A recent news article out of California has gotten some attention and raised the question of whether NyQuil could be responsible for someone being charged with drunk driving. While many people think of the cold medicine as relatively harmless given that it is available over the counter, the reality is that, given the right set of circumstances, it can prove quite powerful and potentially destructive. The case at issue involves a U.S. Marine Corps sergeant whose BAC was more than twice the legal limit when he was involved in a deadly accident on a wet roadway. The crash occurred back in February of 2012 in Dana Point, CA and left three of the sergeant’s fellow servicemen dead.
The case is just now going to trial and prosecutors are arguing that the sergeant’s irresponsible behavior and alcohol consumption led to the fatal accident. The defense attorney is instead claiming that the Marine consumed only one alcoholic beverage the night of the crash after taking NyQuil to recover from a bad cold. Rather than agree that intoxication is the basis for the crash, the defense believes that rain-soaked roads are to blame.
Regardless of what may have caused the particular accident in this case, the bigger question is how consuming an over-the-counter medical like NyQuil can impact your blood alcohol concentration. Most people are surprised to learn that something that is so easily purchased actually contains quite powerful ingredients. NyQuil, which helps people sleep to eventually get over symptoms of a cold or flu, works because it contains a variety of ingredients designed to help a person bounce back from illness. These ingredients include cough suppressants, pain relievers and high amounts of alcohol.
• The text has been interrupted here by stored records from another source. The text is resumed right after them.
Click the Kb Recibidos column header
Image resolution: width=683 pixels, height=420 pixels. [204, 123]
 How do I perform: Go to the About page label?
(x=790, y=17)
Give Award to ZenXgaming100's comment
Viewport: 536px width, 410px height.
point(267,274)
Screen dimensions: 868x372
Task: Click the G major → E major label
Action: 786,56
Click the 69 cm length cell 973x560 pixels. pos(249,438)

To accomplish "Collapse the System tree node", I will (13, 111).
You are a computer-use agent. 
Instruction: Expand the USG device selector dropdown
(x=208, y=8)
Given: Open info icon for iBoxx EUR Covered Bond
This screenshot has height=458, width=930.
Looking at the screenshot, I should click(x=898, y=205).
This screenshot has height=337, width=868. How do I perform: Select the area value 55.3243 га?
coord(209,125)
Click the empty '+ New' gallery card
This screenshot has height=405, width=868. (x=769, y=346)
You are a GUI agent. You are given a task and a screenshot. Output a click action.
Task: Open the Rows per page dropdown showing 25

Specifically, NyQuil is made up of nearly 25 percent alcohol. This means that consuming NyQuil before driving can cause a person to be arrested for being under the influence even if he or she is not actually drunk. NyQuil can also cause a person to test above the legal limit. Though the alcohol is listed as an inactive ingredient in NyQuil, it can have a powerful impact in the same way that alcoholic beverages can.
Though NyQuil is a medication, the alcohol it contains is just like the alcohol found in beer, wine or cocktails. Given this, it can cause impairment if consumed in large quantities. Alcohol testing equipment such as breathalyzer machines or blood tests do not distinguish between types of alcohol. Instead, they are only meant to measure the concentration of alcohol in a person’s blood. That means that a person who took too much NyQuil could very easily find him or herself arrested and charged with DWI.